P-0935 - Genetic ancestry modifies the relationship between fine particulate matter and placental mitochondrial mutational load

Abstract Control Number
2594
Abstract Body
Introduction: Exposure to ambient fine particulate matter (PM2.5) is linked to changes in placental mitochondrial DNA (mtDNA) copy number. Whether PM2.5 impacts mitochondrial mutational load in placental tissue-another biomarker of oxidative damage and aging has not been studied. Further, genetic ancestry likely impacts this relationship and may inform health disparities. Methods: We examine the association between PM2.5 and placental mtDNA mutational load in an urban multi-ethnic cohort (N=285). Mothers' daily exposure to PM2.5 over gestation was estimated using a satellite-based spatio-temporally resolved prediction model. Whole mtDNA sequencing was performed and mutations and haplogroups were determined. Bayesian Distributed Lag Interaction regression models (BDLIMs) were used to statistically model and visualize the PM2.5 timing-dependent pattern of associations with mtDNA mutations (total load and gene-specific) and explore effect modification by haplogroup. Results: Overall, increased PM2.5 exposure across pregnancy was not associated with total mutational load. However, results varied by mtDNA haplogroup with increases in PM2.5 being associated with higher total mutational load for African (cumulative effect 1.92, 95%CI 0.46, 3.48) and Asian (cumulative effect: 1.33, 95% CI 0.07, 2.73) haplogroups; a critical window was identified between 29 and 35 weeks gestation for African haplogroups only. Gene-wise analyses suggested that increased PM2.5 exposure during mid pregnancy (20-25 weeks) might have a stronger impact on mutations located in genes coding for ATP synthase subunits regardless of haplogroup.
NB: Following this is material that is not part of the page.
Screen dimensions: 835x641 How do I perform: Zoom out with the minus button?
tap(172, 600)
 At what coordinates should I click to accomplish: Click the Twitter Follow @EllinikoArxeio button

Conclusions: Placental mtDNA mutations, associated with increased PM2.5 exposure mid to late pregnancy, may have consequences on placental energy production, aging, and metabolic regulation that may impact offspring development. Understanding how these associations differ based on ancestry may further elucidate the etiology of environmentally-related disease disparities.